Jeremy Corbyn: Police should be able to use lethal force if needed to save lives

Updated

Jeremy Corbyn will say police should be able to use “whatever force is necessary” if they believe an attacker is wearing a suicide vest and innocent lives are at risk.

The Labour leader will speak about the importance of properly funded public services and is expected to say that people cannot be kept safe “on the cheap”.

In a speech on Sunday in York, Mr Corbyn will say budget cuts over the last 10 years leave “gaps” which can lead to “missed chances to intervene in the lives of people who go on to commit inexcusable acts”.

He will pay tribute to the emergency services and members of the public who responded to the London Bridge attack, saying: “We all owe the deepest debt of gratitude to our emergency services – to the incredibly brave police officers who put their own lives on the line to save others and to all our emergency service workers involved in responding to the incident and caring for the injured.

“They are true professionals and our whole country is proud of them.”

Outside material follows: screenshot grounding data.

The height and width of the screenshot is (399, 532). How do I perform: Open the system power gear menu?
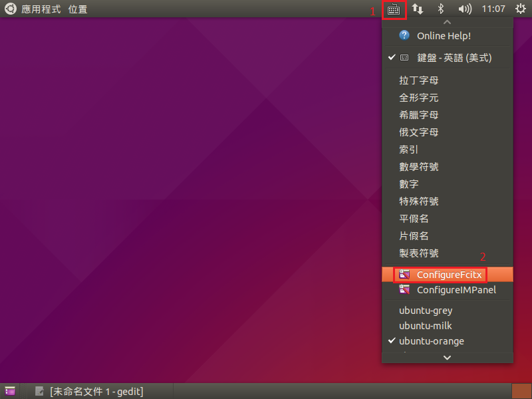520,9
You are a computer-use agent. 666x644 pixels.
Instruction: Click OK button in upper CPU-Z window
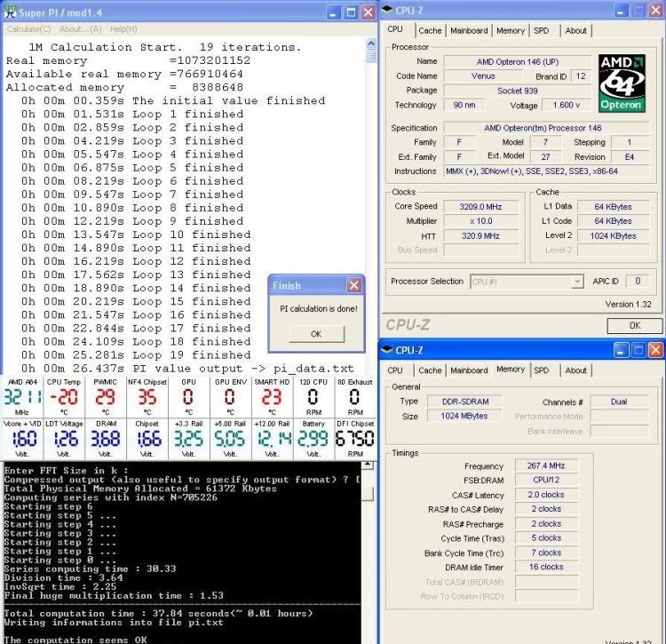(635, 326)
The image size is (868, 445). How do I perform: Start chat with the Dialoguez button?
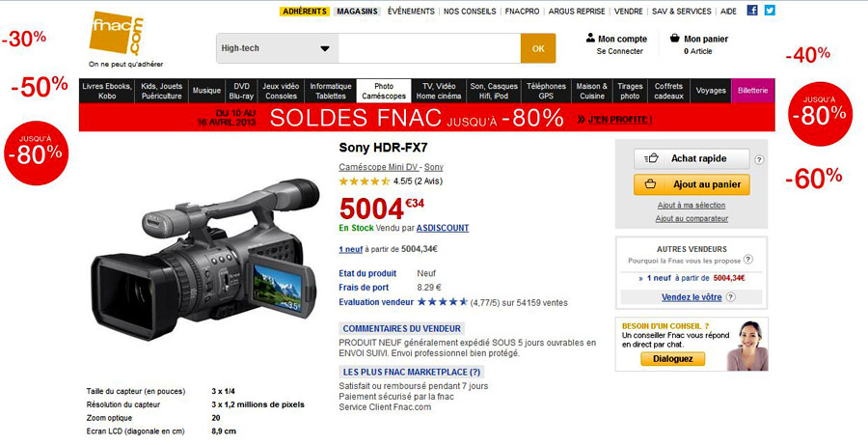(672, 358)
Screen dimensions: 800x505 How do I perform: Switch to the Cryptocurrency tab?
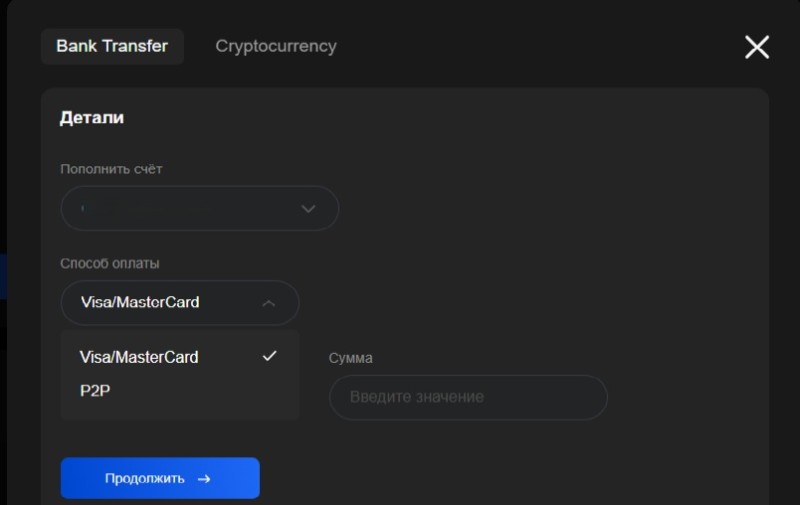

Attacker Usman Khan was tackled by members of the public before he was shot dead by police.

In his speech, Mr Corbyn is expected to say: “I will always do whatever is necessary and effective to keep our people safe.

“First of all, the police who put themselves on the line to protect us will have the authority to use whatever force is necessary to protect and save life.

“If police believe an attacker is wearing a suicide vest and innocent lives are at risk, then it is right they are able to use lethal force.”

Mr Corbyn’s comments come a couple of weeks after Boris Johnson accused him of being “naive to the point of being dangerous” when he suggested the leader of so-called Islamic State (IS) should have been arrested and put on trial.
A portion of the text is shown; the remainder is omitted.